A comprehensive study on next-generation optical grooming switches

This paper investigates the characteristics and performance of different optical grooming switches, i.e., optical crossconnects (OXCs) capable of traffic grooming, under a dynamic traffic environment. We present four optical grooming-OXC architectures, namely, single-hop grooming OXC, multihop partial-grooming OXC, multihop full-grooming OXC, and lighttree-based source-node grooming OXC. After exploring their grooming capabilities, we propose three grooming schemes and two corresponding algorithms, grooming using auxiliary graph and grooming using light-tree.

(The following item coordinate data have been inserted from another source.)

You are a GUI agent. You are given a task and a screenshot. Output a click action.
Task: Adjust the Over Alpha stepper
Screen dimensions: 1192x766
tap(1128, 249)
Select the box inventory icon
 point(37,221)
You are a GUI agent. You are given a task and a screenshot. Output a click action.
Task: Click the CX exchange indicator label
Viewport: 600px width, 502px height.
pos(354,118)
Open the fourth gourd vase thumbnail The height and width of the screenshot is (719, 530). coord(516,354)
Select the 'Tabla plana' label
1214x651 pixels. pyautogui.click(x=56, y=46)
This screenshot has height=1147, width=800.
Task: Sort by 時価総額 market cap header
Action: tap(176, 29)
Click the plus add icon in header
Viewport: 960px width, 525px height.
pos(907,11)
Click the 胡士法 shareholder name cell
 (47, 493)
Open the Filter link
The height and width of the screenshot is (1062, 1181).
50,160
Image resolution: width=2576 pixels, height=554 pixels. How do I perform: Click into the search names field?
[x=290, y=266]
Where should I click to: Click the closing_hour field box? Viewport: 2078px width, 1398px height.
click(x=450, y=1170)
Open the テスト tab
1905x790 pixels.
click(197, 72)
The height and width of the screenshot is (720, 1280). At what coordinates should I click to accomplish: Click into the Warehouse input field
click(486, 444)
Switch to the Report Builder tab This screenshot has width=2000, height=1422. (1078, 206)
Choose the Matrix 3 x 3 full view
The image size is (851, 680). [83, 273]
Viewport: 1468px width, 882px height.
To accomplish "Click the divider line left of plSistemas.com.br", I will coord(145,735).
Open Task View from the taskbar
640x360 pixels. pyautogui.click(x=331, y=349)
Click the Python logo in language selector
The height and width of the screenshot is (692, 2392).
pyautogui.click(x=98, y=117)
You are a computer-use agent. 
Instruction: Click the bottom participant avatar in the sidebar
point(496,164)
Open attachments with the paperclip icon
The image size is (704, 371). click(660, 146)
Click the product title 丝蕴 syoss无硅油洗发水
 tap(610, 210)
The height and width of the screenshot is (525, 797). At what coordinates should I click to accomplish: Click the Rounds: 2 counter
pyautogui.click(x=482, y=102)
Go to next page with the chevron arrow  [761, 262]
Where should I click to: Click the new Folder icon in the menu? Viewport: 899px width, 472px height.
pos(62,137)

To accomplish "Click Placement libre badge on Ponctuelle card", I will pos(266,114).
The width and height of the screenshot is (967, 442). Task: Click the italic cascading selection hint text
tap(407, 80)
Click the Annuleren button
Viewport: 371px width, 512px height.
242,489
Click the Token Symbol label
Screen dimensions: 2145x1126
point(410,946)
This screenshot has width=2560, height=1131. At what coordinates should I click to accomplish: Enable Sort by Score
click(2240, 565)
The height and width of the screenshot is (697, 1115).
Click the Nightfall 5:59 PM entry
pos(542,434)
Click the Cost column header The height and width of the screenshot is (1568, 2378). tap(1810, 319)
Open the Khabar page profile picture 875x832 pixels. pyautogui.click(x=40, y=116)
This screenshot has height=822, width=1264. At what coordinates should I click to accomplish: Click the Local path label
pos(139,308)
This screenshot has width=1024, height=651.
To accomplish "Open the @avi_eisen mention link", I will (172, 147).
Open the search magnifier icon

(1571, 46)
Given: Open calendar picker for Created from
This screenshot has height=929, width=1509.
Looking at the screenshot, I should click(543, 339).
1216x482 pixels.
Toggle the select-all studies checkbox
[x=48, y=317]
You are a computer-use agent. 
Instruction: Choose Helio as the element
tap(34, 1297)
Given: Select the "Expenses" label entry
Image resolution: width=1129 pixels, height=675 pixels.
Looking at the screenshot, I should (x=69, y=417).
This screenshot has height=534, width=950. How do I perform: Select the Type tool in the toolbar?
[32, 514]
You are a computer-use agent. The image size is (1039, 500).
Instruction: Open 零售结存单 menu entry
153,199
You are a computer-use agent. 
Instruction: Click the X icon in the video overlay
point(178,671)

Through the algorithms, we evaluate the performance of different optical grooming OXCs in a dynamic traffic environment under different connection bandwidth-granularity distributions. Our investigation uncovers the following results: (1) the multihop full-grooming OXC can achieve the best network performance, but it may encounter cost and scalability constraints; (2) by using significantly less low-granularity electronic processing and intelligent traffic-grooming algorithms, the multihop partial-grooming OXC shows reasonable network performance and, hence, can be viewed as a cost-effective alternative when a network node does not require full-grooming capability; (3) the single-hop grooming OXC may cause a large amount of capacity waste and lead to poor network performance; and (4) through its multicast capability, a light-tree-based source-node grooming OXC can significantly out-perform the performance of a single-hop grooming OXC in terms of network throughput and network resource efficiency. From our results, we also observe that the connection bandwidth-granularity distribution has a large impact on network throughput and network resource efficiency and, therefore, should be carefully considered for network design and traffic provisioning.